--- Text ---
====

For most of their lives, Upper Hutt brothers Alec and Ronan Gall have used the blue Vento-lin inhalers familiar to several generations of New Zealanders to relieve their asthma symptoms.
But over the past year, Alec, 14, and Ronan, 11, have been using a different inhaler, Symbicort, which both relieves and helps prevent the symptoms. Symbicort is now the recommended first-line treatment to relieve symptoms in adolescents and adults after clinical trials by the Medical Research Institute of New Zealand (MRINZ) found it reduced the incidence of severe asthma attacks by between a third and a half.
Under current asthma guidelines, Symbicort is not yet recommended for children with mild asthma who, as with adults, account for most asthma cases. Instead, their recommended treatment is Ventolin or a similar inhaler called Respigen. However, that may eventually change, thanks to the efforts of Alec, Ronan and another 378 young people aged 5 to 15 taking part in an MRINZ clinical trial comparing the effectiveness of Ventolin and Symbicort in children with mild asthma.
The Children’s Anti-inflammatory Reliever (CARE) study has already recruited more than 200 participants and has now started recruiting in Auckland. Each participant is randomly assigned to use either a Ventolin or a Symbicort inhaler for a year whenever they have asthma symptoms. During the study, researchers meet with the participants five times (three times in person and twice remotely) to check how they’re going.
“It’s quite easy and not at all onerous,” says the boys’ mother, Louise Gall. “In terms of the paperwork, it’s just really noting down if the kids have had doctors’ appointments and what they’ve had the appointments for.”

====

--- Apply what you read ---
[a] According to the article, how many times do researchers meet with each participant during the CARE study?
[b] Please copy the passage of the article from "But over the" up to and including "with mild asthma.", word for word.
The data after this point is separate material, unrelated to the article.

--- Listed records ---
====

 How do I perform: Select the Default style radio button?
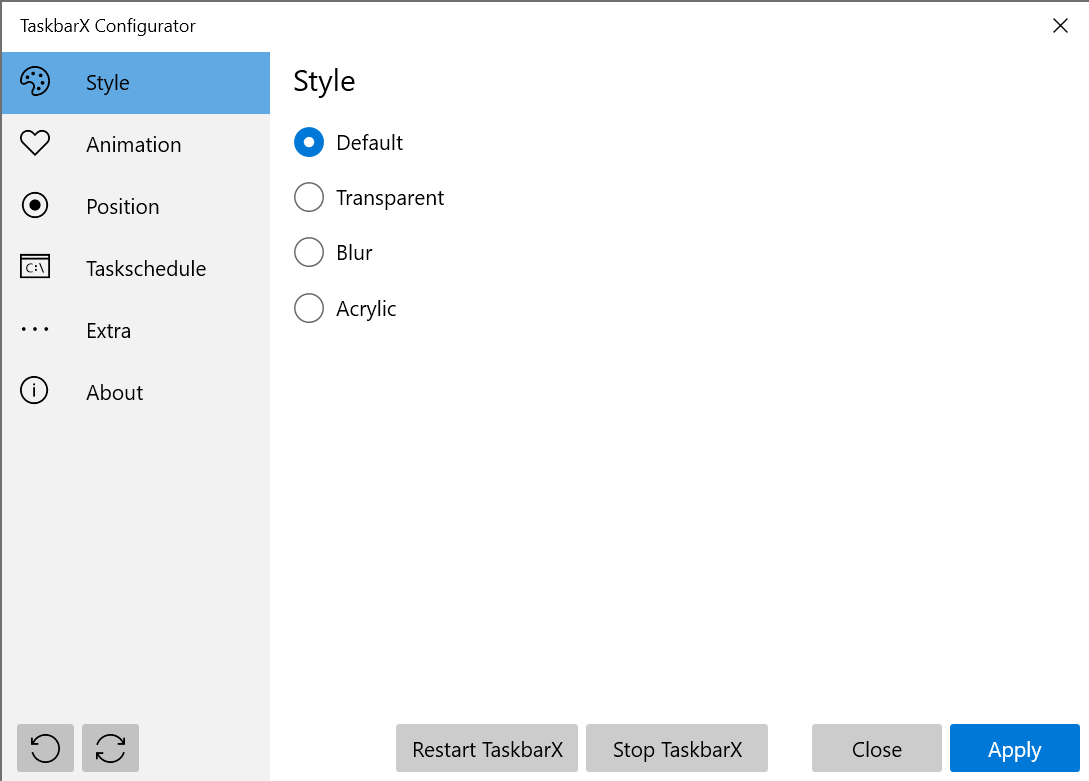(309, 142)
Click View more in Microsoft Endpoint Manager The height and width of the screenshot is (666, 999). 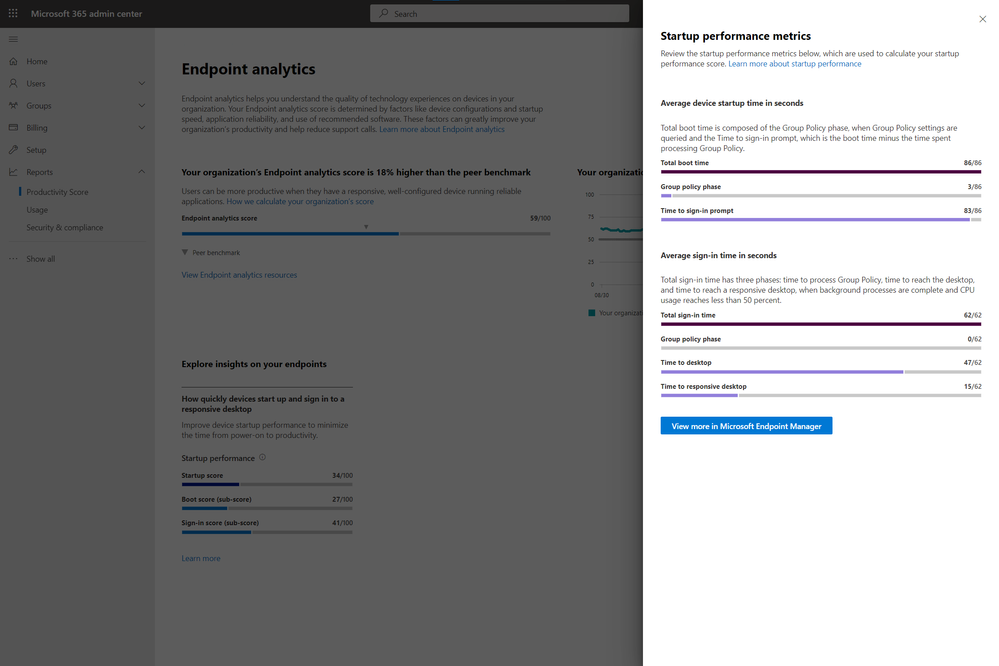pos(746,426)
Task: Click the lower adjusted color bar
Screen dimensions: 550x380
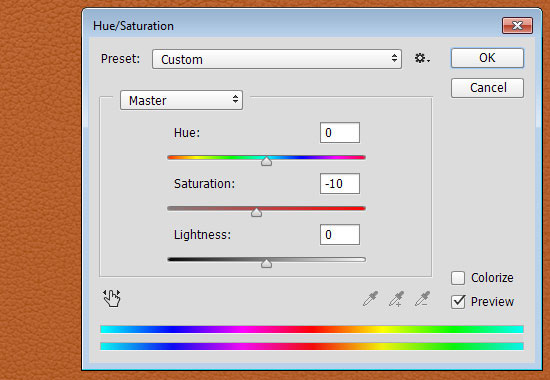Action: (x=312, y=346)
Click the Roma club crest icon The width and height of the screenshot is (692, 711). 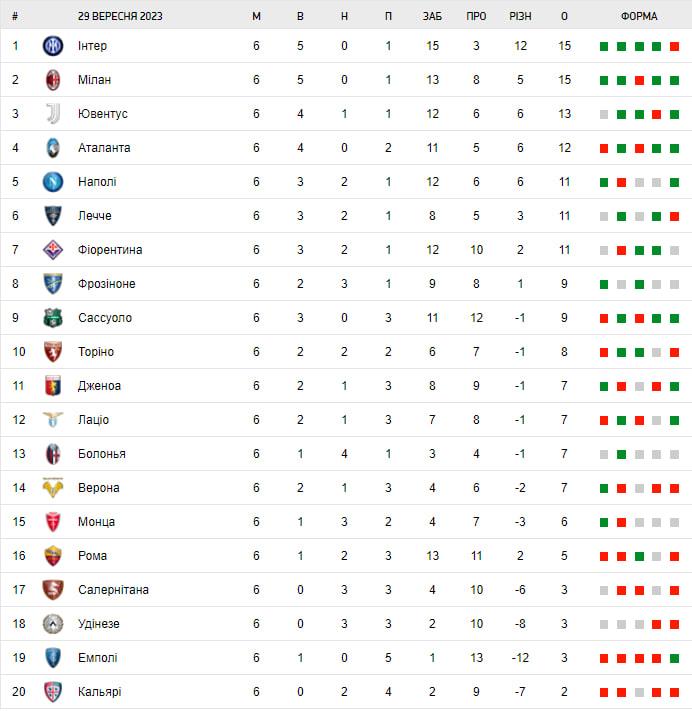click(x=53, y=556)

====

--- Your written answers ---
[a] Five times: three in person and twice remotely.

[b]
But over the past year, Alec, 14, and Ronan, 11, have been using a different inhaler, Symbicort, which both relieves and helps prevent the symptoms. Symbicort is now the recommended first-line treatment to relieve symptoms in adolescents and adults after clinical trials by the Medical Research Institute of New Zealand (MRINZ) found it reduced the incidence of severe asthma attacks by between a third and a half.
Under current asthma guidelines, Symbicort is not yet recommended for children with mild asthma who, as with adults, account for most asthma cases. Instead, their recommended treatment is Ventolin or a similar inhaler called Respigen. However, that may eventually change, thanks to the efforts of Alec, Ronan and another 378 young people aged 5 to 15 taking part in an MRINZ clinical trial comparing the effectiveness of Ventolin and Symbicort in children with mild asthma.